I've collected some great single pictures from some great photographers who have shared their work with me. Otherwise, I've gotten creative with Google Images to fill in the gaps. A picture of a civil ceremony is different from a formal wedding which is different from an elopement. I do all those things. Sometimes I do all of those things in one day. Sometimes, I marry couples in secret, so I have to be careful with pictures too. I might marry you today, but everyone you know may think you are actually getting married next June. Oh, the secrets I keep!
Last year, I was absolutely blown away by the gift of the photographs currently all over the top of my website. I had a Small Family Wedding at the Indiana State House on a Saturday afternoon in September. I often never know what to expect, having only communicated by email or phone or text before a wedding. I just hope I wear the right outfit for the occasion. That can be more complicated that it sounds. Sometimes the couple is in jeans or shorts on a Saturday evening and don't want a ceremony, just their marriage license signed. (I got dressed up for this?) And sometimes they are in a formal wedding dress and a suit, on a Thursday afternoon. You just never know unless you ask and sometimes it just seems too obvious to ask! This particular Saturday I met Casey and her Camera. She was running around taking care of a beautiful bride, capturing all the perfect pictures. She even had particular instructions for me so she could get the best shot. I always welcome instruction!
I didn't get to know Casey better until a few months later she sent me all these wonderful pictures! I was blown away! I was so excited to have pictures to market all the wonderful small weddings I do. 8 years and over 2500 weddings later, my business is about small weddings. Civil Ceremonies and elopements happen just about every day. You can't get married at the courthouse so I fill the need. Over the past few years, as couples have realized they can't just run to the courthouse and get married, this new kind of elopement, or small family wedding has started to become popular. Just immediate family as guests, if there are any guests at all, a fabulous dinner or weekend in a fancy hotel, and an AMAZING photographer!! Brides are still going dress shopping and getting their hair and makeup professionally done. There are still emotional first looks with their bride or groom, and/or father. The iconic Indy wedding photo's are still taken on Monument Circle or any of Indy's other popular spots. It's all just being done on a small, more intimate and more affordable scale.
Casey and I have done several of these elopements. One was all scheduled and performed within a few days just last week. The couple found the pictures and the idea won them over immediately! We have more being scheduled as January, and all out wedding planning season, gets into full swing. When I say the pictures are EVERYTHING, I really mean it. I know my job as a wedding officiant is important and what I do is different for everyone. Some people choose me for me and others choose me because they simply need to hire someone to fill the need. Hire a photographer who is passionate about photographs and capturing your moments. Casey recently said that she just considers herself a fly on the wall capturing the moment.

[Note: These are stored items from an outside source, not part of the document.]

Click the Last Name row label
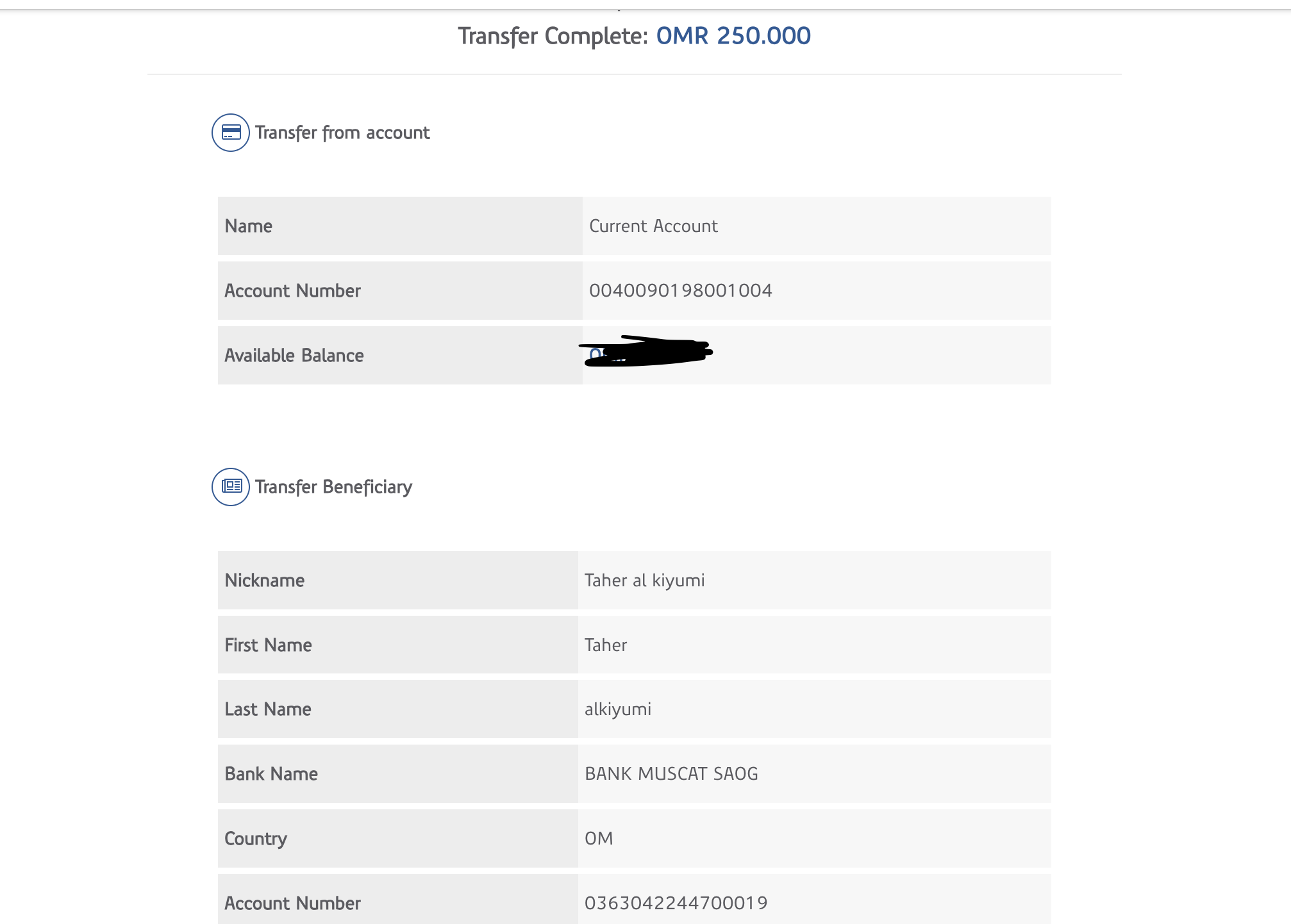The width and height of the screenshot is (1291, 924). (268, 709)
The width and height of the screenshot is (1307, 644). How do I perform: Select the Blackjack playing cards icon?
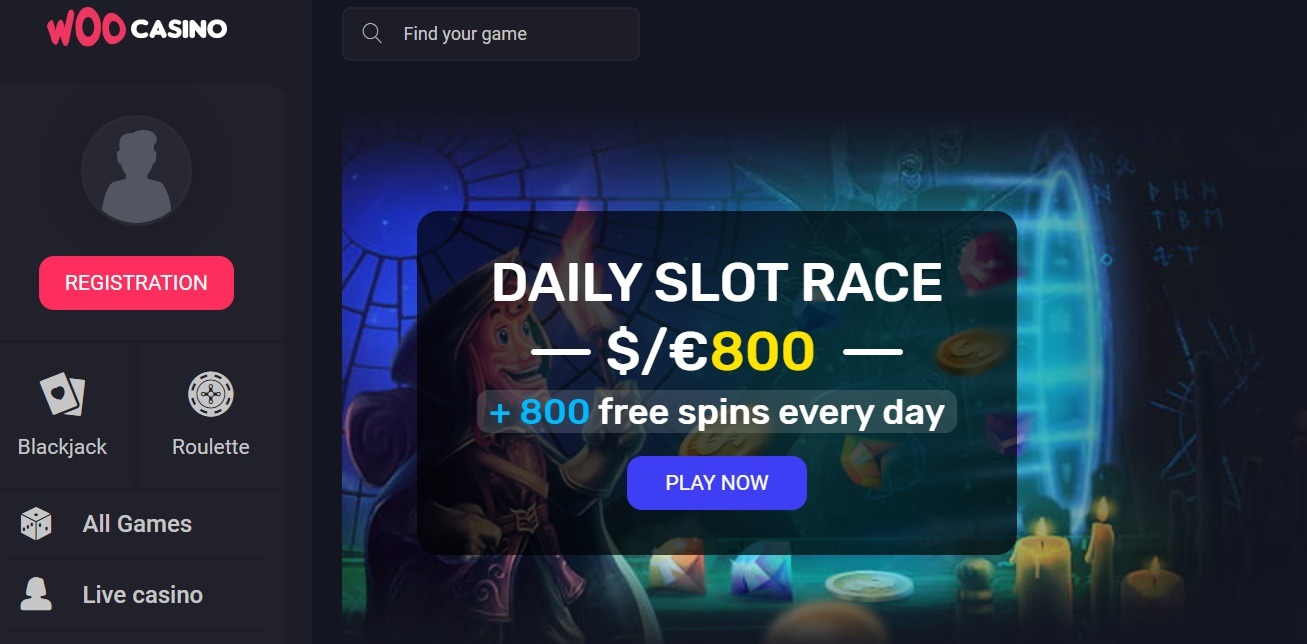point(62,394)
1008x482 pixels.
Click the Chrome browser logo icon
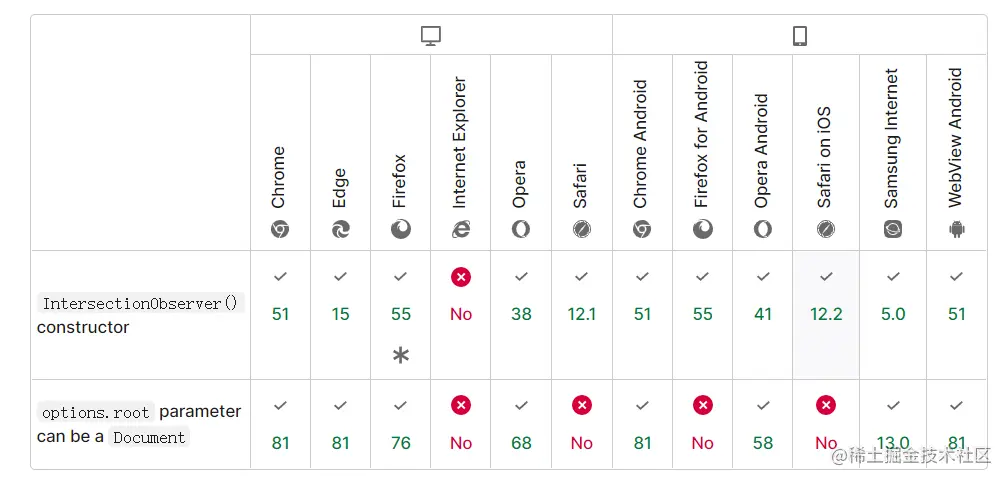click(x=280, y=229)
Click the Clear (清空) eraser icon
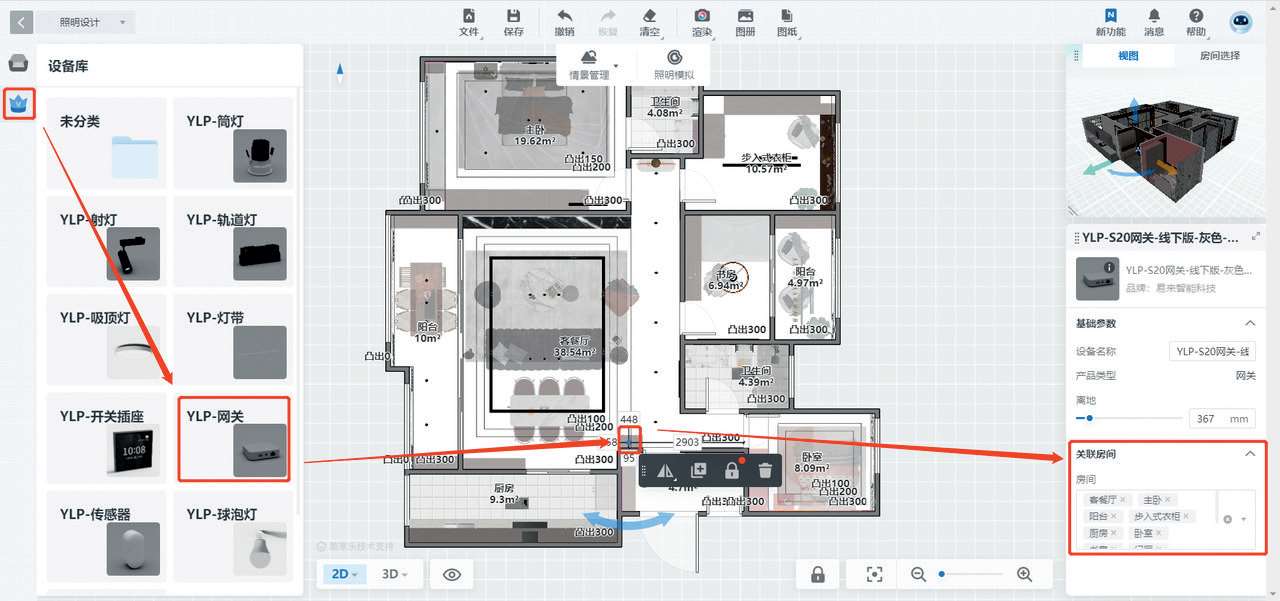Image resolution: width=1280 pixels, height=601 pixels. click(x=649, y=17)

I know there are a lot of camera's out there and many people who know how to use them. But, a professional photographer is something different. They have a whole different perspective of what makes a great photo and great photo shoot. They plan ahead, they scout out the area. They take into consideration the time of day and where the sun will be at that time. They've already purchased a photography pass to have access to some of the prettiest private gardens. They can suggest photo's you didn't even think of that will be the perfect memories for years to come. I highly recommend Casey and her camera. Check her out on her website. You can read about her here. She loves exclamation points as much as I do!!!!!! You can contact here here.
Budget wedding suggestions when the weather is not so great....
It's getting chilly in Indy... It's also been a rainy wedding season in general. My $120 Indy Elopement is a great budget elopement option when the weather is good. But what to do when it's not so good and you are still on a budget?
First of all. I don't offer a backup plan. I officiate weddings, I don't plan them. I offer options in public spaces to keep the prices low. If you choose to book the $120 Indy Elopement you do so at your own risk. I'm more than happy to re-schedule the same day or a different day. I'm also happy to have you change locations at the last minute within reason. I can give you suggestions but you are responsible for contacting the locations yourself and making reservations and payments. Going into winter, I suggest making arrangements and booking a Small, Family Wedding for $150 that can be held in a restaurant, Bed and Breakfast, small venue or even your own home. If you are planning on dinner, you can often use a room in the restaurant to have a small ceremony. Often you can rent a club house or activity room in your housing development or apartment complex for a nominal fee.
The picture above was taken in the auditorium in the nature center at Holiday Park is in the Meridian Hills area of Northwest Indianapolis. They have beautiful outdoor ruins where you can take pictures if it’s not too cold. They also rent rooms where you can get married at very reasonable prices.
Garfield Park Conservatory is located in Garfield Park on the south side of Indianapolis It’s an indoor garden so it’s always lovely for pictures. They rent out their waterfall area for weddings for up to 20 people with standing room only. The price starts at $295 with more expensive options for more people.
Indianapolis City Market is a place where I will meet couples, just the couple, to sign their marriage license and make your marriage legal. It is a very simple civil wedding. If you would like to have more people at your wedding, you can book your event with City Market directly. They will reserve a public space for you for as little as $50. There are also many vendors and a bar within the market so you can arrange for a cake and even a champagne toast if you like.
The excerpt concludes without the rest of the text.